Tony Hadley has joined the campaign to save The Rose & Thistle, a historic coaching inn in Haddenham near Thame in Buckinghamshire that closed in 2019.
The 65-year-old singer, who rose to international fame in the 1980s as the lead voice of Spandau Ballet, said he wanted to support the push to bring the pub back after years of closure. The Rose & Thistle Reborn campaign has raised more than £65,000, but that is still only about 10 per cent of the £750,000 needed to reopen the 18th-century building. Hadley urged people to back the effort by buying shares, saying: “It’s a fantastic little pub - I have been there many times in the past.” He added: “We have to preserve our village and small town pubs.”
The appeal gives the campaign a recognisable face at a moment when it is still far from its target. The Rose & Thistle was once part of the social fabric of Haddenham, but after closing in 2019 it joined a long list of village pubs that have struggled to survive as costs rise and trade thins out. Hadley’s involvement matters because he is not just lending a name to the effort; he is speaking as someone who knows the pub and believes it should remain part of local life.
His support also lands as he prepares to return to the road. Later this year, Hadley will launch the Christmas Big Band Tour 2026, a 19-date run across the UK that includes Oxford’s New Theatre on November 12. After last year’s sold-out shows, the tour will bring him back with the TH Band and a complete brass section, mixing classic jazz numbers, swing standards and 1980s hits.

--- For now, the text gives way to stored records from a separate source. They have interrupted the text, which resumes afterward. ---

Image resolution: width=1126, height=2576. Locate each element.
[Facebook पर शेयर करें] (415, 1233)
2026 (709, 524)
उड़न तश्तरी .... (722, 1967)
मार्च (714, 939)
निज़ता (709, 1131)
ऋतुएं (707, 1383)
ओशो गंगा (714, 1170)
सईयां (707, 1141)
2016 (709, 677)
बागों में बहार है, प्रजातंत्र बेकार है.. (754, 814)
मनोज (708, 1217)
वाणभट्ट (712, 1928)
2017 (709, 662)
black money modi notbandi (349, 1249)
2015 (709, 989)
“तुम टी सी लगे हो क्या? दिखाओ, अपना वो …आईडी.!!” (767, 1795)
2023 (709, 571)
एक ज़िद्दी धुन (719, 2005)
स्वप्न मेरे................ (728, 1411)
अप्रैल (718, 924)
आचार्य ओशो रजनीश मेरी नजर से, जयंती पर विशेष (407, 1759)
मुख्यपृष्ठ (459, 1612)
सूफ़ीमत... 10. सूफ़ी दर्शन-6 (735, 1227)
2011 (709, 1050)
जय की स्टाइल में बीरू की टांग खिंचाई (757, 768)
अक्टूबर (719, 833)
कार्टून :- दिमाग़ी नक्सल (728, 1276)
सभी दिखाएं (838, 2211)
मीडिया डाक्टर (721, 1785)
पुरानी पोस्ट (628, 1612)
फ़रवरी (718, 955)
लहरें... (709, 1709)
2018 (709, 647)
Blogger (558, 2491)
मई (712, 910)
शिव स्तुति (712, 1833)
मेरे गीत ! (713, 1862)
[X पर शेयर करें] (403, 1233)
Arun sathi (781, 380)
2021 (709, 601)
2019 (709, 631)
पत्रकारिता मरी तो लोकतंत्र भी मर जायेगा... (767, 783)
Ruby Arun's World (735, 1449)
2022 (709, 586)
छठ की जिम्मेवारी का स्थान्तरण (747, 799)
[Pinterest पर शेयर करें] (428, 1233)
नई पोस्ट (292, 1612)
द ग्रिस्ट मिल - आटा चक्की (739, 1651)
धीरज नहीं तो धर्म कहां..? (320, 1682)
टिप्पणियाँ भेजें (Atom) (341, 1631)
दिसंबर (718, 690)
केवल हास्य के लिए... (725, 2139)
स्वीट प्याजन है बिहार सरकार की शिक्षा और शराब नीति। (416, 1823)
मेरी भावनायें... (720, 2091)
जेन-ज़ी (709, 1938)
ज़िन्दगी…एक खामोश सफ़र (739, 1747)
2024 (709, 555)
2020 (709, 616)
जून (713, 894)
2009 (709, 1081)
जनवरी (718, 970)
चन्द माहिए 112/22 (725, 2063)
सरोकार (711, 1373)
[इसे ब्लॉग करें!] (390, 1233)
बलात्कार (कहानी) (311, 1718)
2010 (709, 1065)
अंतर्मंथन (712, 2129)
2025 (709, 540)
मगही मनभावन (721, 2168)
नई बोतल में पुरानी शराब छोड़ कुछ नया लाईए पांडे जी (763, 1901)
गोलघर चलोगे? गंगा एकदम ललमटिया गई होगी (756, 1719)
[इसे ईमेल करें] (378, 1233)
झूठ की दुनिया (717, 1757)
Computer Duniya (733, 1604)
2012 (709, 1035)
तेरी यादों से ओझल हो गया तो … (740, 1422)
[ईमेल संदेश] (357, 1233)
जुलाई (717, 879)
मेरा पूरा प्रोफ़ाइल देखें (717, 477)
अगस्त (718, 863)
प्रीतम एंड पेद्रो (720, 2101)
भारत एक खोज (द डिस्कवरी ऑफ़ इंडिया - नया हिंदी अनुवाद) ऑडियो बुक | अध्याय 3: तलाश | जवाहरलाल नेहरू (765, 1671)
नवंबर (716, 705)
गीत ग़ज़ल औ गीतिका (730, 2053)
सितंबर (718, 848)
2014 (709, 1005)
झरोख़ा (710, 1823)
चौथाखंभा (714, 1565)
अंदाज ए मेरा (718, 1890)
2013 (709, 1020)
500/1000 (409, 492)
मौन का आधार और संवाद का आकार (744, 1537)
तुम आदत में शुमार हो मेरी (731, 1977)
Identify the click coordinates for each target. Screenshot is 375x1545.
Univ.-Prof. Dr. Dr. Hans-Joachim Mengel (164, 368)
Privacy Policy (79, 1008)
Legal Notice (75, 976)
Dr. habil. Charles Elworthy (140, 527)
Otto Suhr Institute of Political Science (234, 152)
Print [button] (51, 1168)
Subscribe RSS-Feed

Audiences can expect songs associated with Frank Sinatra, Tony Bennett and Elvis Presley, along with big band versions of True, Gold and Through The Barricades. For Hadley, the two parts of his public life now sit side by side: one tied to preserving a pub he knows well, the other to a tour built on the songs that made him famous. The unanswered question is not whether he can draw a crowd. It is whether the Rose & Thistle Reborn campaign can turn a strong start into the full £750,000 needed to reopen the building.